Damals war die Verführung des Alkohols für junge Menschen besonders groß, weil es nur wenige Vorbilder für sie gab. Aus dem Gefühl heraus, noch einmal davon gekommen zu sein, tranken viele Erwachsene unkontrolliert, und in zahlreichen Privathaushalten brannte man aus Kostengründen den Schnaps sogar selbst. Es wurde viel mehr Branntwein getrunken als heute, und die Kontrollen waren lasch, denn es gab viel weniger motorisierte Kneipenbesucher oder motorisierte Teilnehmer an öffentlichen Veranstaltungen mit Ausschank von Alkohol, und nur wenige Besitzer von Autos fürchteten Verkehrskontrollen durch die Polizei. Ich kann mich auch nicht erinnern, dass mir und meinen ebenfalls minderjährigen Klassenkameraden jemals ein Wirt Alkohol mit dem Hinweis auf unser Alter verweigert hätte.
                                                                                      Ich hatte mich 1954 zu meinem 16ten Geburtstag mit zwei Freunden für eine Radtour zu einem Ausflugslokal auf dem Lande verabredet. Wir erhielten in der Kneipe umstandslos eine Flasche süßen Weins (damals unterschieden die Meisten nur süßen und herben Wein), der uns so gut mundete, dass wir noch eine zweite Flasche bestellten. Die Rückfahrt mit unseren Fahrrädern verlief problemlos, schon deshalb, weil wir über jede anspruchslose Bemerkung lachen mussten.

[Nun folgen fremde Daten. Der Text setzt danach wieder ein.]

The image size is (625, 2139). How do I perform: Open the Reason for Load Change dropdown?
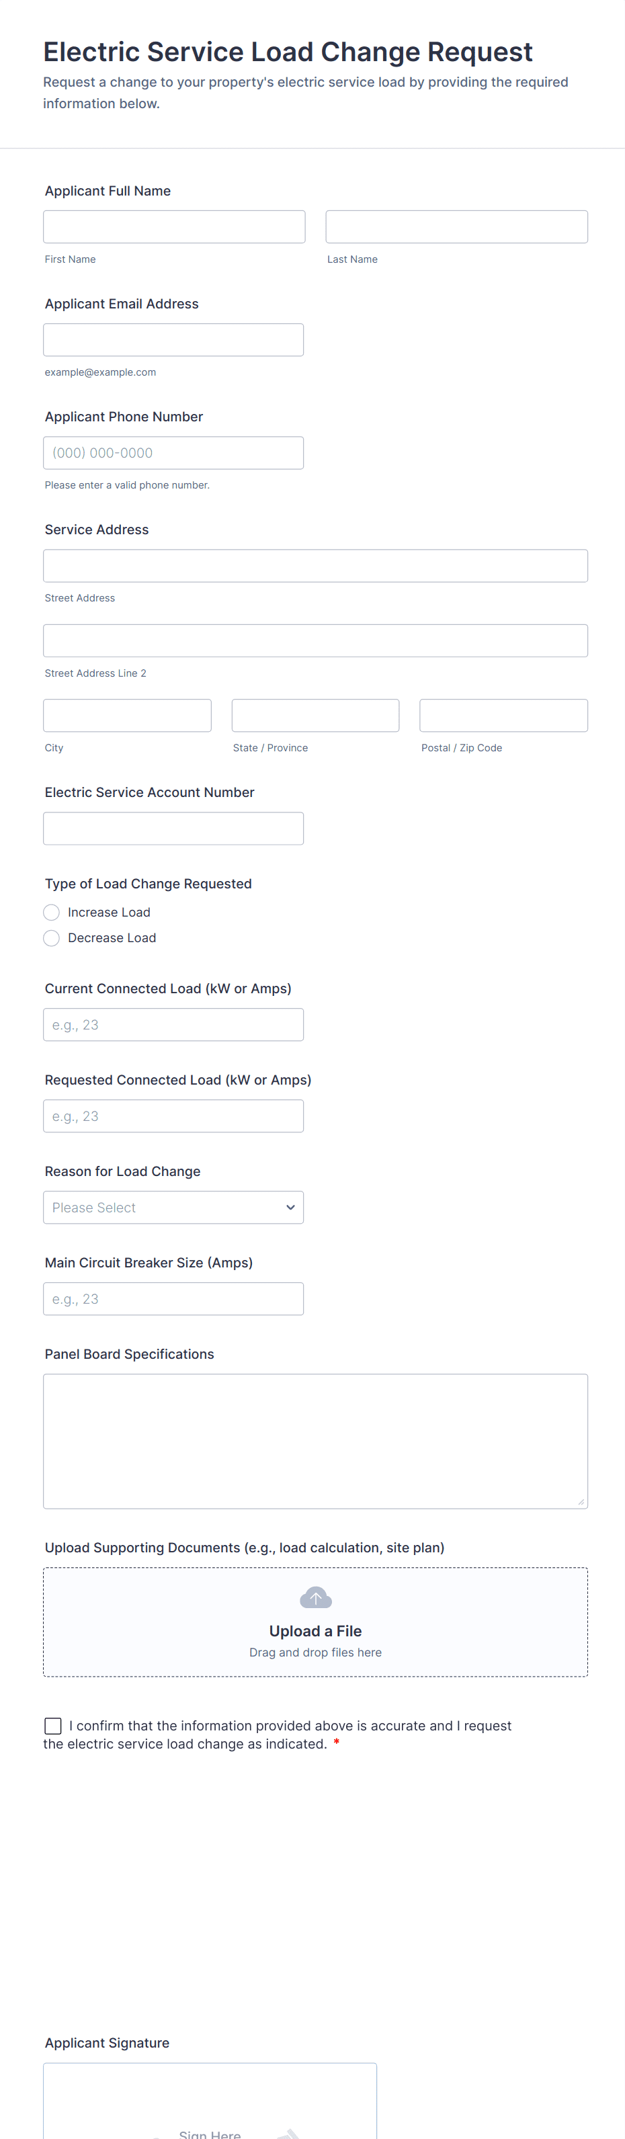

Danach legte ich mich heiter und zufrieden ins Bett. Vorher hängte ich aber noch sorgfältig meinen teuren Konfirmationsanzug auf einen Kleiderständer meinem Bett gegenüber. Dann kam, was kommen musste, ich erlebte zum ersten Mal, dass mein Bett schwankte, und als es mir plötzlich speiübel wurde, zielte ich geradewegs auf meinen noblen Konfirmationsanzug. Als ich mich wieder erholt hatte, versuchte ich das teure Gewand, so gut es ging, zu reinigen. Aber als mich meine Mutter am Morgen weckte, wusste sie ob des Odeurs sofort, was geschehen war. Ich rechnete nun mit heftigen Vorwürfen, aber sie wollte nur wissen, wo wir waren und was wir getrunken hatten und stellte sachlich fest, dass das für drei 16jährige Jungen zu viel gewesen sei. Sie erwartete von mir, dass sich so etwas nicht wiederholen würde. Weil sie so ruhig blieb, schämte ich mich besonders, und seit diesem Vorfall hatte ich meinen Alkoholkonsum bis heute immer im Griff.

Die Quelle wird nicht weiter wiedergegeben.